Overall, Intel has claimed that the performance for Sandy Bridge-EP is between 30% and 70% higher than the fastest bin of Westmere-EP. Technical computing and floating point benchmarks tend to fall at the upper end of this range, both from the benefits of AVX and the increased memory bandwidth. For more classic database, virtualization and application server workloads, the benefits seem to fall around 40-60%. The power efficiency should be dramatically higher, due to the I/O integration, but also the more comprehensive power management. Preliminary Intel numbers suggest that power consumption should drop by around 10-20%, although that is highly system dependent.
While we cannot confirm these numbers with our own testing yet, the claims seem reasonable. Sandy Bridge-EP packs a huge number of improvements across all facets of the processor, and is the first major platform change since 2009. The scope of the improvements, and the demonstrated performance and efficiency gains for Sandy Bridge client systems certainly suggest that this will be the most significant server product for Intel since Nehalem.

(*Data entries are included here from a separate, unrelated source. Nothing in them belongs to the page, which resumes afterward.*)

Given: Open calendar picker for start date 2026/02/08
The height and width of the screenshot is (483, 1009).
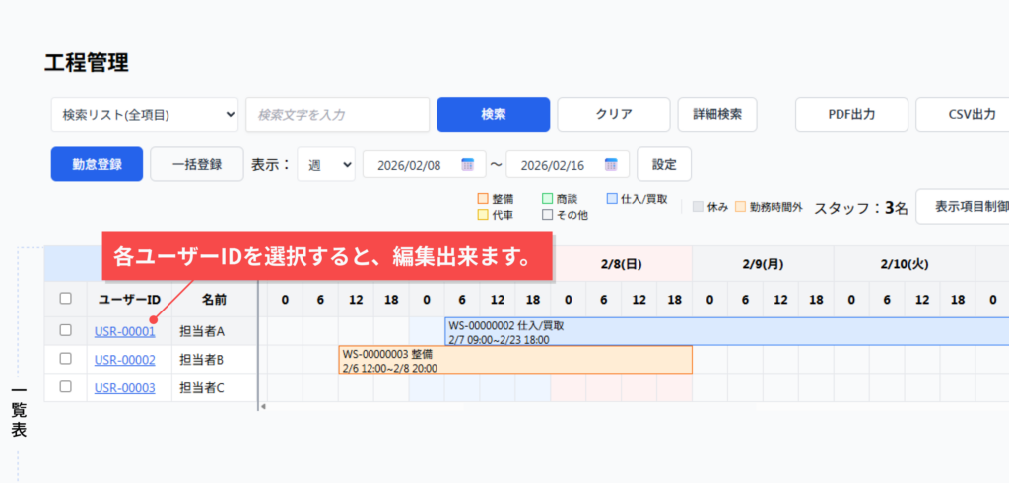Looking at the screenshot, I should pos(467,165).
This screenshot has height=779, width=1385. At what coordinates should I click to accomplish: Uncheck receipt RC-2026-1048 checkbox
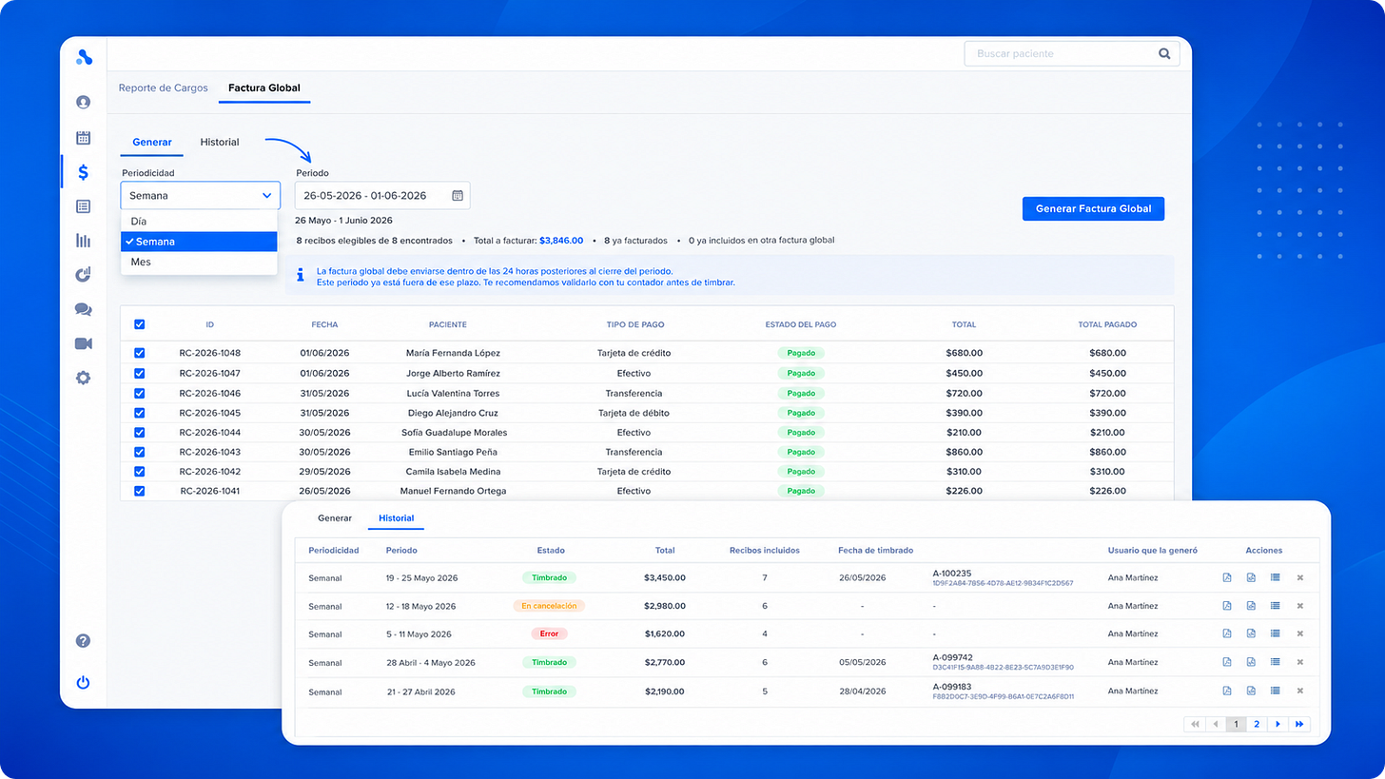(x=140, y=353)
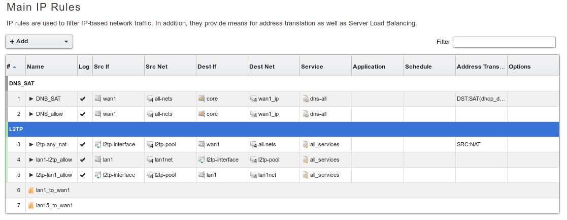Click the wan1 interface icon in DNS_SAT row
The image size is (567, 220).
point(98,99)
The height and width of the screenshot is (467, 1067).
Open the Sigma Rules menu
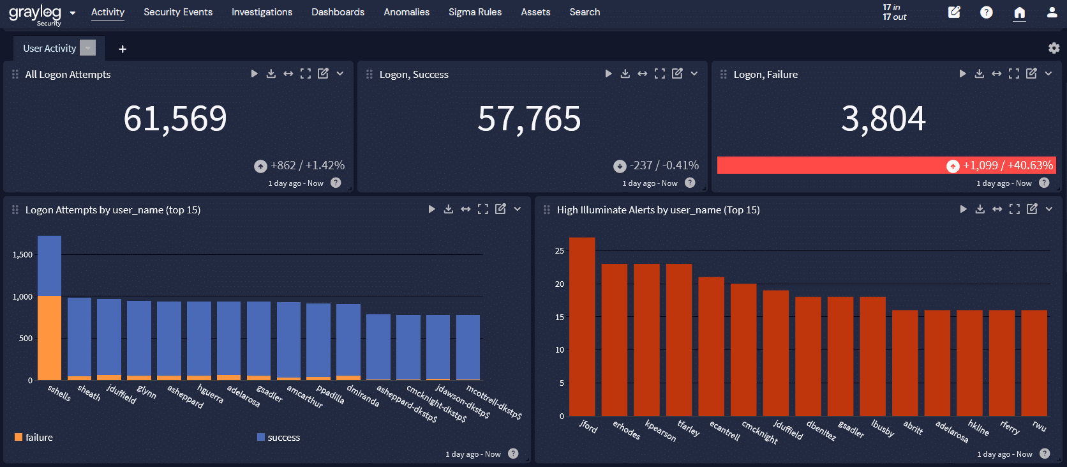coord(475,12)
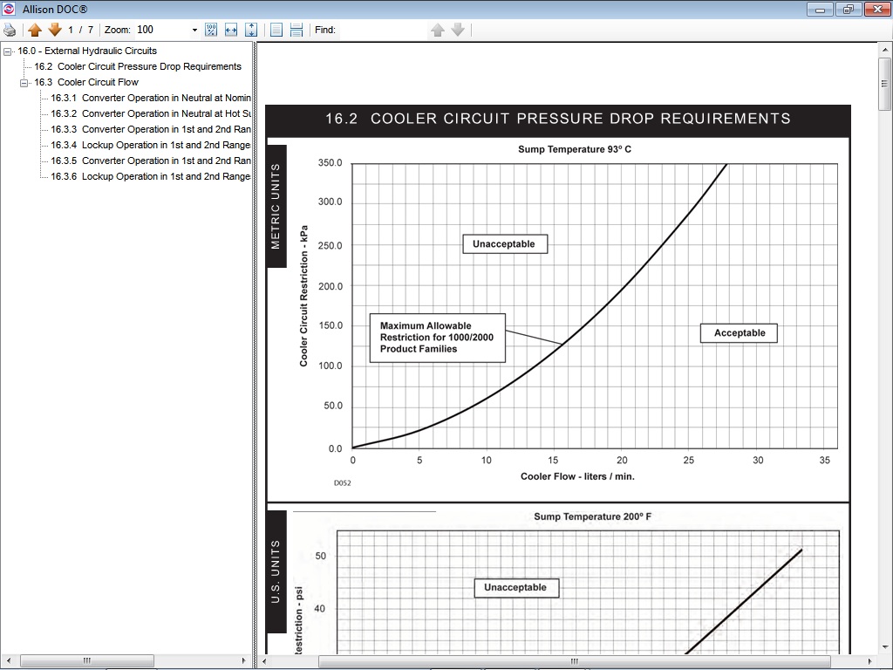Go to previous page with the up arrow icon
Screen dimensions: 893x670
33,29
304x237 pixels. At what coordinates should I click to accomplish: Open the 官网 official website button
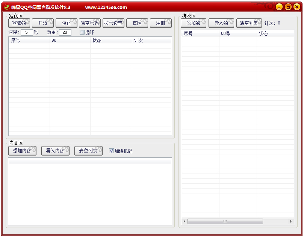tap(137, 23)
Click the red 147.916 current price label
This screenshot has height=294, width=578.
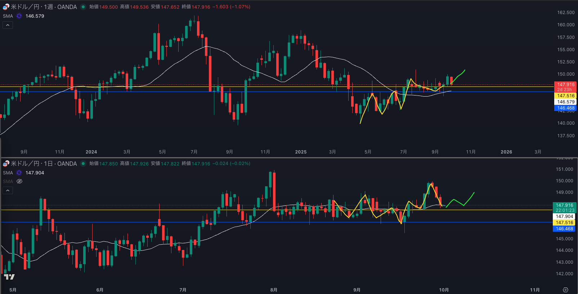565,85
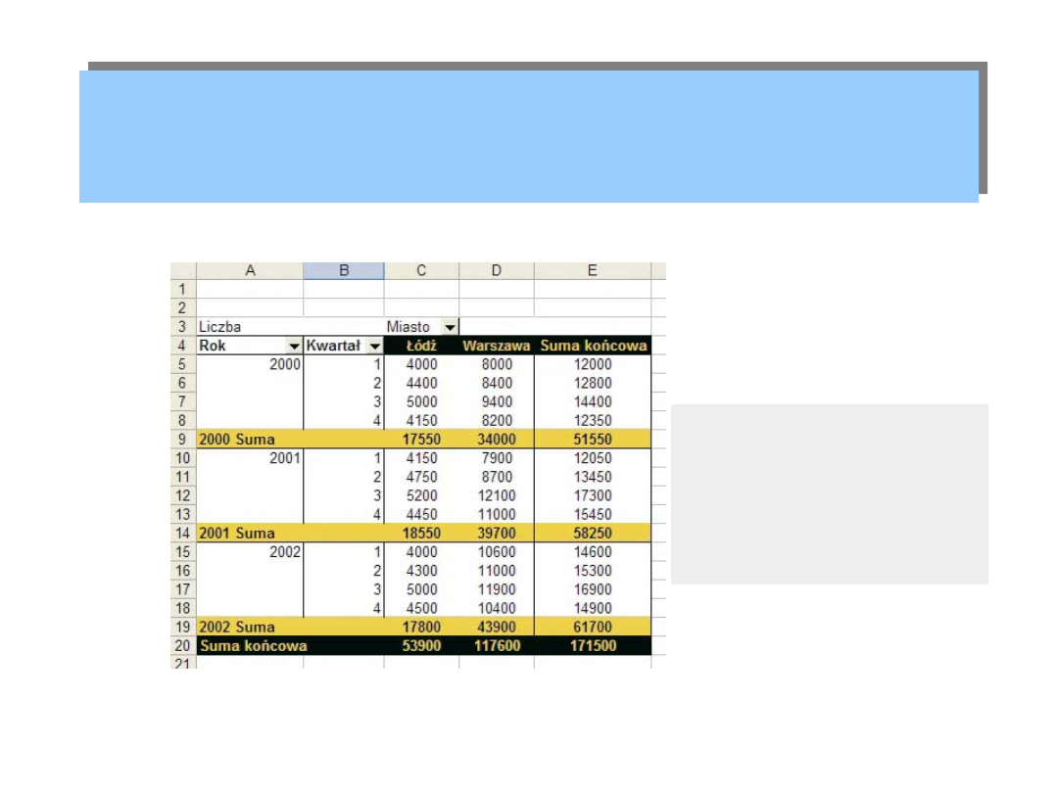Click the 2002 Suma subtotal row label

click(x=237, y=627)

AMD is already significantly trailing in the server market and this is hardly a welcome development. Sandy Bridge-EP will increase Intel’s performance advantage considerably, and the I/O integration will put AMD in an awkward position, requiring more components in the system. This is a dramatic reversal of 2003-2008, years when the Opteron’s integrated memory controllers, HyperTransport and 64-bit performance gave AMD a decisive advantage. That being said, AMD’s market share is so low that it is unlikely to fall even more. In fact, the recent acquisition of SeaMicro suggests growth opportunities. The net effect of Sandy Bridge-EP will probably shift AMD’s server successes further down the value segment of the market, rather than eroding market share.
For customers, a new and faster processor can only be a boon. Sandy Bridge-EP is a bit of a hybrid with many of the performance features and capabilities of Intel’s high-end servers; the I/O bandwidth even eclipses the high-end POWER7. The C600 chipset includes an 8-port SAS 3Gbit/s controller, with excellent software RAID and the PCI-E 3.0 lanes are perfect for volume deployments of 10GBE using DDIO for low latency. But this comes with a commensurate price tag. The best 2-socket parts will be priced at around $2,000, which is about 25% higher than Westmere-EP. To a large extent, this pricing reflects the fact that Sandy Bridge-EP is more than a conventional 2-socket server processor.
This concludes our discussion of Sandy Bridge-EP for now. In a subsequent piece, we will present our own benchmarks and continue the analysis.